C’est un projet de décret qui a été publié par le ministère de la Justice : celui-ci vise à mettre en place l’open data dans les décisions de justice et à l’encadrer. Ainsi, si le décret voit le jour : un accès sera donné aux décisions de justice, gratuitement et en ligne, ce qui soulève déjà des questions quant à la vie privée des personnes concernées. Dernièrement, c’est donc le défilé des possibles futurs décrets et lois qui posent question quant au respect de la vie privée des individus.

Un projet de décret toujours au stade de la concertation

En 2020, le projet de décret publié il y a quelques jours sur le site du ministère de la Justice pourrait entrer en vigueur. Pour l’heure, la concertation a toujours lieu et quant au déploiement du décret, le communiqué indique que “sa mise en oeuvre pratique sera déclinée dans le cadre d’arrêtés techniques, permettant de procéder par phase, par niveau d’instance et par nature de contention, en s’adaptant aux évolutions technologiques”.

Le décret qui en est toujours au stade de simple projet voudrait que l’open data judiciaire soit organisé et déployé. Cela permettrait à tout le monde de rechercher des copies d’actes de justice, directement via internet et de façon totalement gratuite. La mise en ligne de ces données, comme le remarquait en 2016 la sénatrice Corinne Bouchoux, permettrait d’augmenter les bases de données comme Légifrance, qui ne possède pour l’heure qu’une fraction des documents juridiques.

Ce projet avait déjà été évoqué en 2016 avec une exigence majeure : l’assurance du “respect de la vie privée des personnes concernées” par les données mises en ligne.

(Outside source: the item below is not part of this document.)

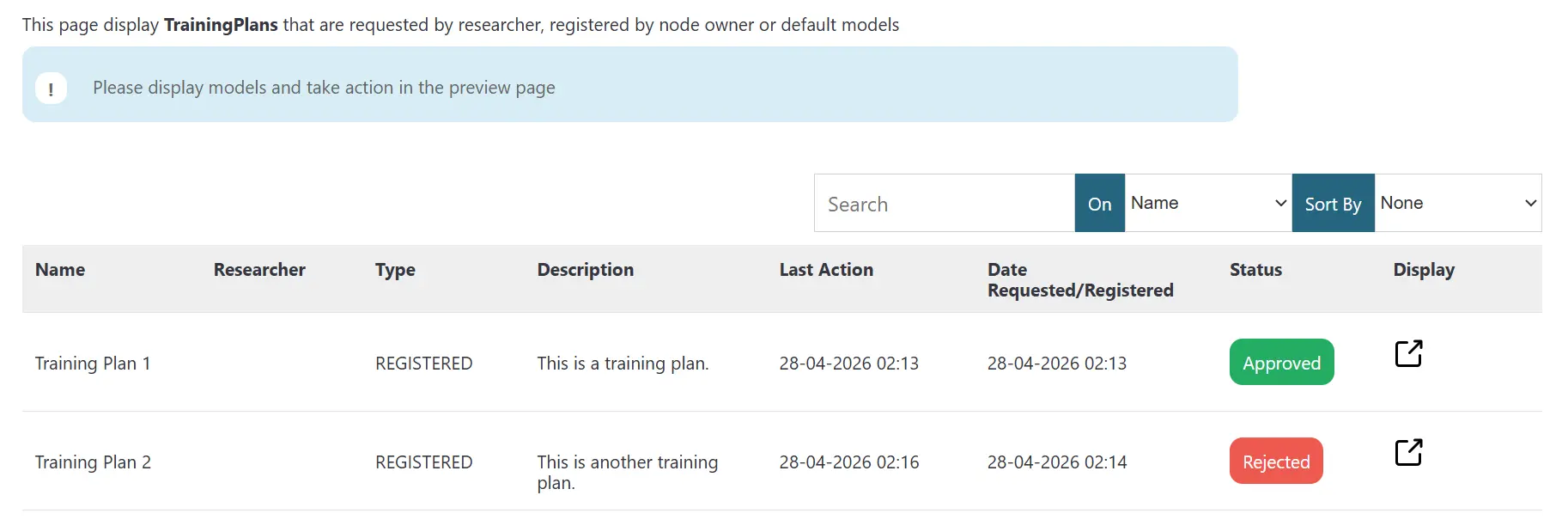Screen dimensions: 1568x532
Task: Select the Training Plan 1 row name
Action: tap(93, 364)
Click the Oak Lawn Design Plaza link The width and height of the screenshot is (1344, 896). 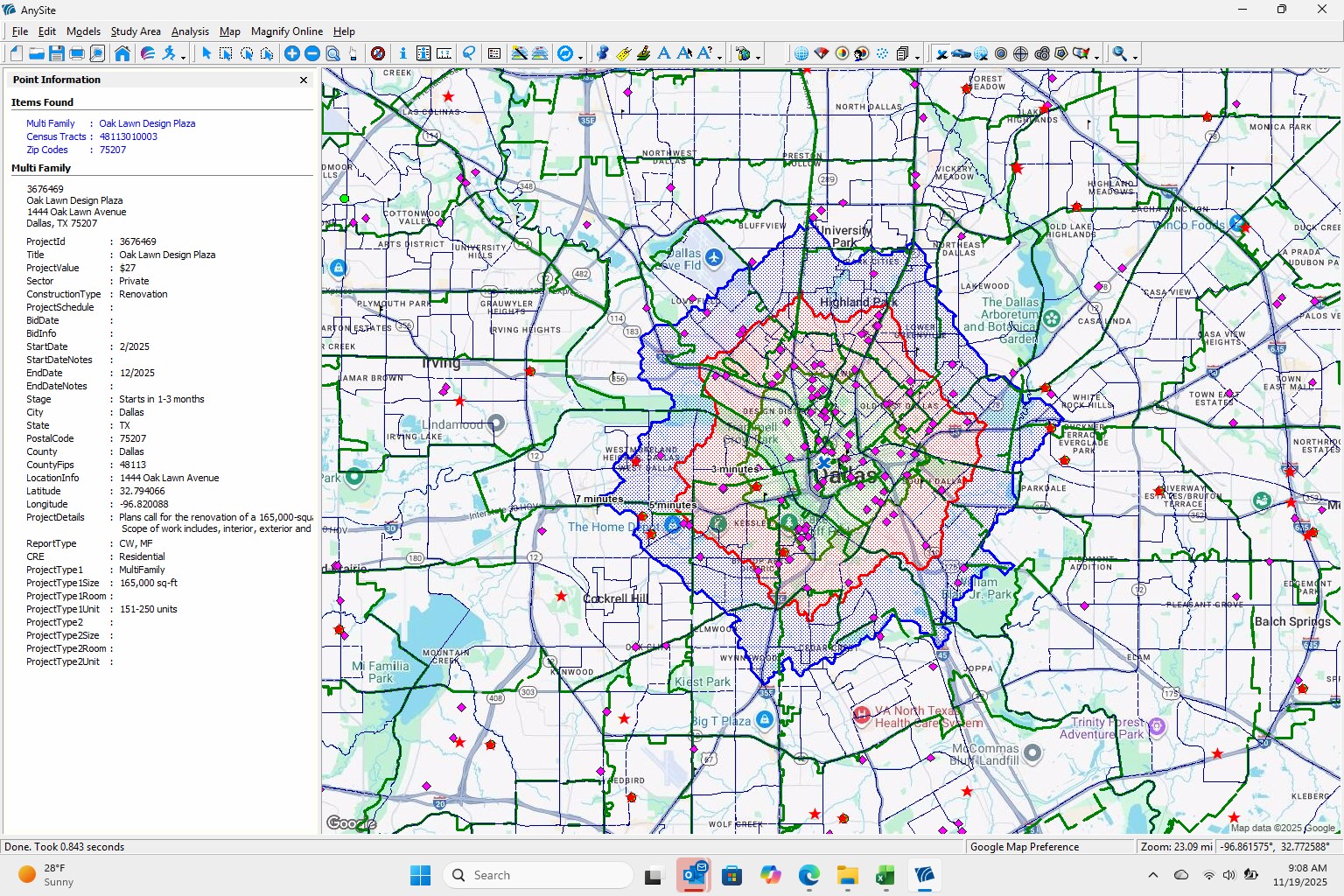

Des données totalement anonymisées par la justice

Le processus d’anonymer des données est toujours d’actualité cette année. Le ministère de la Justice explique que l’anonymisation pourrait se faire en deux temps : les noms et prénoms des personnes seraient la première chose cachée, peu importe leur position dans le procès. Dans un second temps, les dossiers seront revus, au cas par cas, pour éliminer toute information que le juge pourra juger comme “susceptible de porter atteinte à la sécurité ou au respect de la vie privée”.

Cette mesure d’anonymisation touchera aussi les magistrats et le personnel de la justice dans la mesure où cela vise à les protéger eux, mais aussi dans certains cas leur entourage. En effet, certaines affaires traitées peuvent faire du bruit et déplaire à une partie de l’opinion publique. Cela vise donc à éviter toute menace ou représaille.

Pour l’heure, le projet n’est pas acté et prévoit d’autres mesures : par exemple si une personne touchée directement par l’affaire souhaite lever une partie de l’anonymisation ou juge qu’il est nécessaire d’ajouter d’autres points à l’acte de justice, elle devrait, à terme, être en mesure de le demander. Le déploiement et la disponibilité des décisions en ligne devraient prendre du temps, en effet, les données sont nombreuses, et il est aussi important de gérer correctement leur mise en ligne pour conserver la protection de la vie privée notamment.